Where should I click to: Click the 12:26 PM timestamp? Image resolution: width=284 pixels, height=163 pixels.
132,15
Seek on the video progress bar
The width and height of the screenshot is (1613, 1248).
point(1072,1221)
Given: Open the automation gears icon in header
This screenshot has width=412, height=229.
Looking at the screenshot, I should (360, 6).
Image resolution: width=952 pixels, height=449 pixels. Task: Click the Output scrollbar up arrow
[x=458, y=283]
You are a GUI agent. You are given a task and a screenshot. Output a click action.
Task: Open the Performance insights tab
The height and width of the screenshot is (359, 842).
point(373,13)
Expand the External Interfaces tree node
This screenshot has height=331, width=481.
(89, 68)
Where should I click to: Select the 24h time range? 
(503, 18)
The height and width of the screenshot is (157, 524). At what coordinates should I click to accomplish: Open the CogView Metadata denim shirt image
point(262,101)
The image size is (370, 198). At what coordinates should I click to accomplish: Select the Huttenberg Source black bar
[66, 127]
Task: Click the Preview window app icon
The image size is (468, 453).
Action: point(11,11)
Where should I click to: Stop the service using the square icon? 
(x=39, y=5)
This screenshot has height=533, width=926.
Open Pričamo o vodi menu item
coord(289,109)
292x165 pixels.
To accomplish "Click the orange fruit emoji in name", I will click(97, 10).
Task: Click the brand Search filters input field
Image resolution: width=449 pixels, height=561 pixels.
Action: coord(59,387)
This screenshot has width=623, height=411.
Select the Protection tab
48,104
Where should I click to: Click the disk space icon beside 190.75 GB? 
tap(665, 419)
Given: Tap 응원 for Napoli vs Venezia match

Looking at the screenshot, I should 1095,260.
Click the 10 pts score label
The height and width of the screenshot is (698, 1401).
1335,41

WHAT IS REQUIRED: Print all of the material above exactly as given.

ANSWER TO THE PROBLEM:
Where should I click to: Click the 12:26 PM timestamp? Image resolution: width=284 pixels, height=163 pixels.
132,15
Seek on the video progress bar
The width and height of the screenshot is (1613, 1248).
point(1072,1221)
Given: Open the automation gears icon in header
This screenshot has width=412, height=229.
Looking at the screenshot, I should (360, 6).
Image resolution: width=952 pixels, height=449 pixels. Task: Click the Output scrollbar up arrow
[x=458, y=283]
You are a GUI agent. You are given a task and a screenshot. Output a click action.
Task: Open the Performance insights tab
The height and width of the screenshot is (359, 842).
point(373,13)
Expand the External Interfaces tree node
This screenshot has height=331, width=481.
(89, 68)
Where should I click to: Select the 24h time range? 
(503, 18)
The height and width of the screenshot is (157, 524). At what coordinates should I click to accomplish: Open the CogView Metadata denim shirt image
point(262,101)
The image size is (370, 198). At what coordinates should I click to accomplish: Select the Huttenberg Source black bar
[66, 127]
Task: Click the Preview window app icon
The image size is (468, 453).
Action: point(11,11)
Where should I click to: Stop the service using the square icon? 
(x=39, y=5)
This screenshot has height=533, width=926.
Open Pričamo o vodi menu item
coord(289,109)
292x165 pixels.
To accomplish "Click the orange fruit emoji in name", I will click(97, 10).
Task: Click the brand Search filters input field
Image resolution: width=449 pixels, height=561 pixels.
Action: coord(59,387)
This screenshot has width=623, height=411.
Select the Protection tab
48,104
Where should I click to: Click the disk space icon beside 190.75 GB? 
tap(665, 419)
Given: Tap 응원 for Napoli vs Venezia match

Looking at the screenshot, I should 1095,260.
Click the 10 pts score label
The height and width of the screenshot is (698, 1401).
1335,41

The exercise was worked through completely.